Comparative Sequence Analysis and Multiple Sequence Alignment

With the rapid sequencing of so many related genomes, comparative sequence analysis has emerged as one of the most important areas of modern biology. Comparative sequence analysis at its heart is about predicting all the homologies (i.e., correspondences) among the genomes under consideration, in order to understand what is shared and what is unique in each species. The fundamental method of comparative sequence analysis is multiple sequence alignment, whose goal is to line up all and only the homologous regions from each genome.

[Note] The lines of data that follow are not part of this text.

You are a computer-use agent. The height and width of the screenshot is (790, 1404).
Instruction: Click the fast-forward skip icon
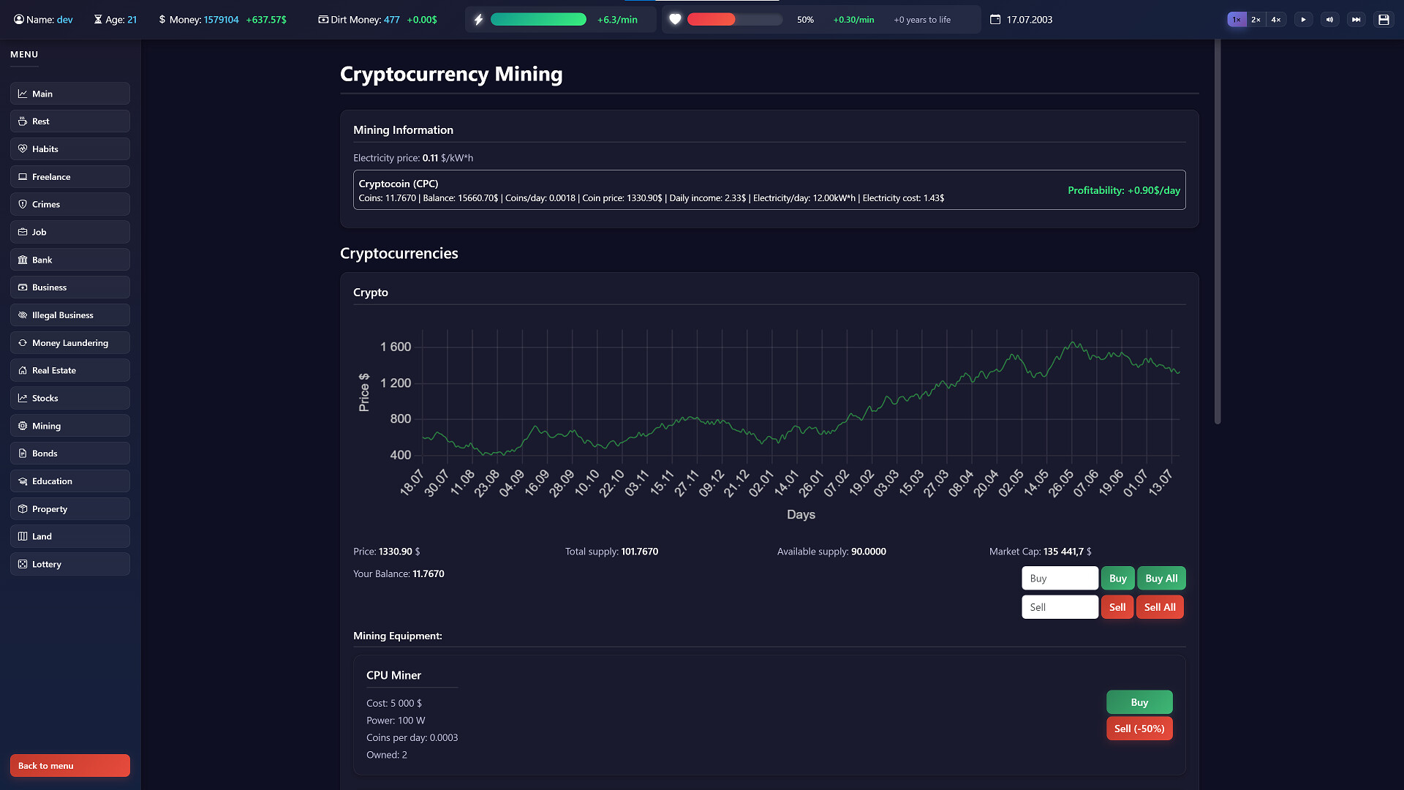pyautogui.click(x=1356, y=20)
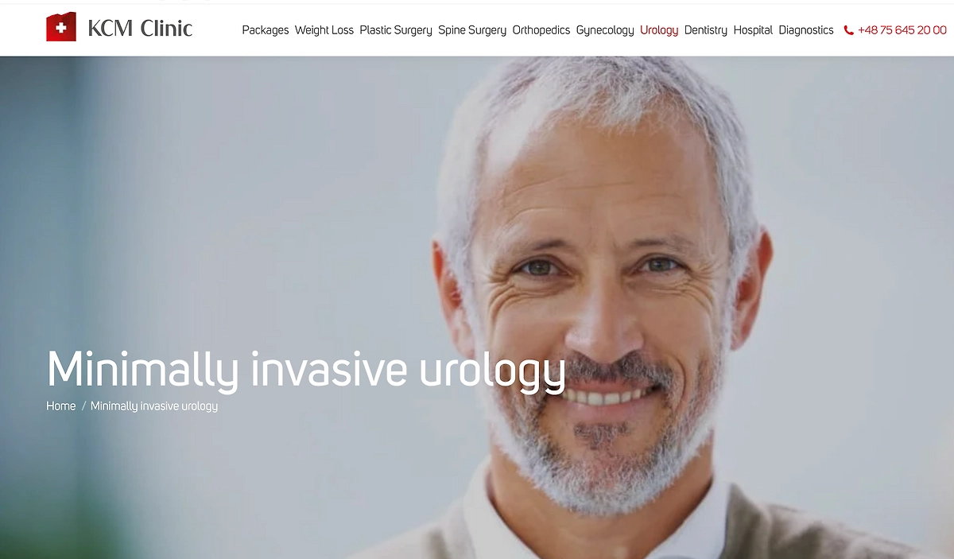This screenshot has width=954, height=559.
Task: Go to the Hospital page
Action: 753,30
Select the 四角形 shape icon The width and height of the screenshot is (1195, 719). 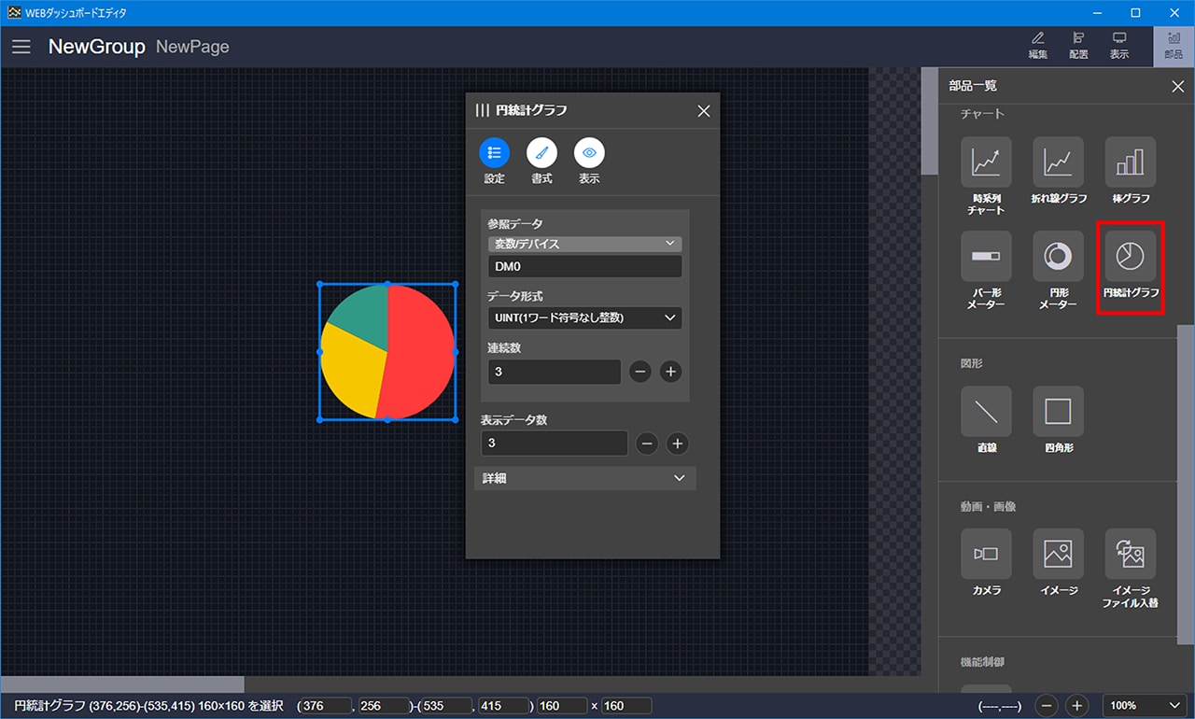(x=1058, y=412)
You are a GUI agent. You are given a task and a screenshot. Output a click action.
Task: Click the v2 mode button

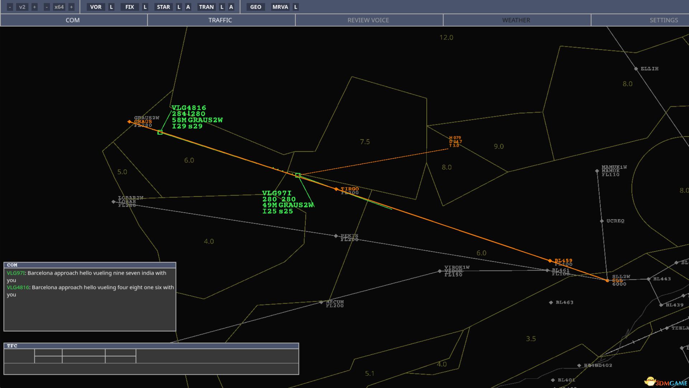22,6
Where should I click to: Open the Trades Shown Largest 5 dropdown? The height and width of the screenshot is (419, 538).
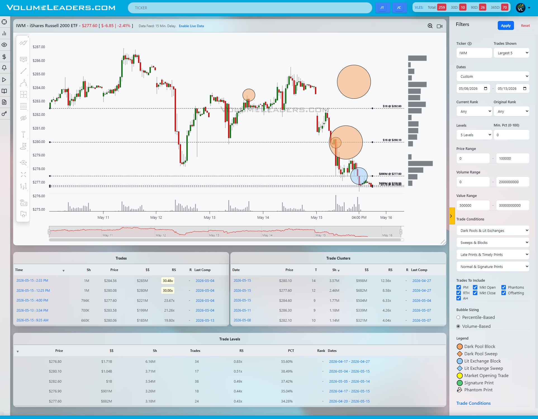[511, 53]
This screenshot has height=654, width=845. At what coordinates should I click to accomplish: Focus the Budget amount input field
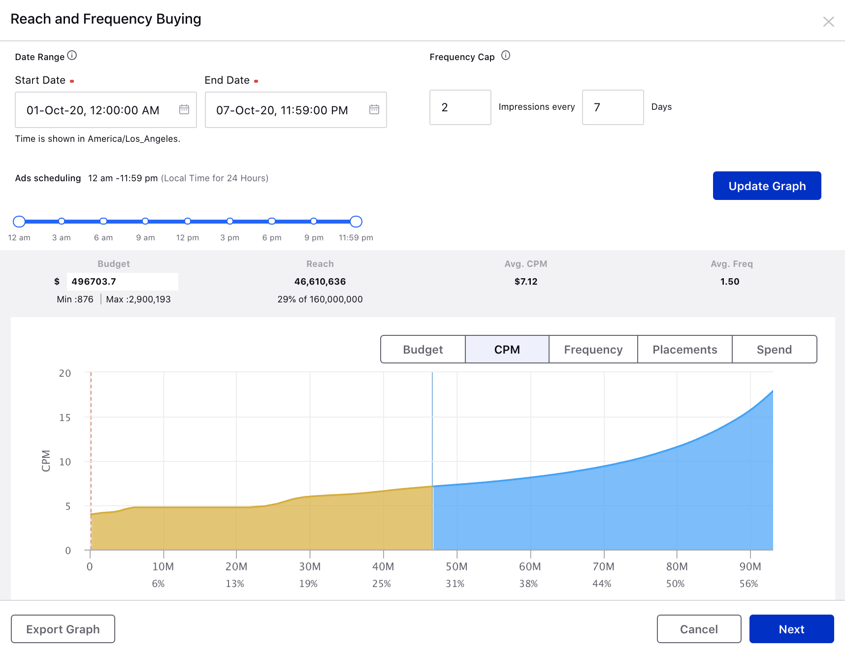coord(122,282)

We have developed methods for assessing the accuracy of multiple sequence alignments [2,3,5] and have applied those methods to perform a careful assessment of four whole-genome multiple alignment tools [1]. We have also developed methods for identifying those regions of multiple sequence alignments that show extreme similarity among the species [4].

References:

  1. X. Chen, M. Tompa, "Comparative assessment of methods for aligning multiple genome sequences", Nat. Biotechnol., vol. 28 (2010) 567-72. Pubmed 20495551.   Supplement.
  2. A. Prakash, M. Tompa, "Assessing the discordance of multiple sequence alignments", IEEE/ACM Trans Comput Biol Bioinform, vol. 6 (2009) 542-51. Pubmed 19875854.
  3. A. Prakash, M. Tompa, "Measuring the accuracy of genome-size multiple alignments", Genome Biol., vol. 8 (2007) R124. Pubmed 17594489.   Supplement.
  4. H. Tseng, M. Tompa, "Algorithms for locating extremely conserved elements in multiple sequence alignments", BMC Bioinformatics, vol. 10 (2009) 432. Pubmed 20021665.
  5. A. Wang, W. Ruzzo, M. Tompa, "How accurately is ncRNA aligned within whole-genome multiple alignments?", BMC Bioinformatics, vol. 8 (2007) 417. Pubmed 17963514.   Supplement.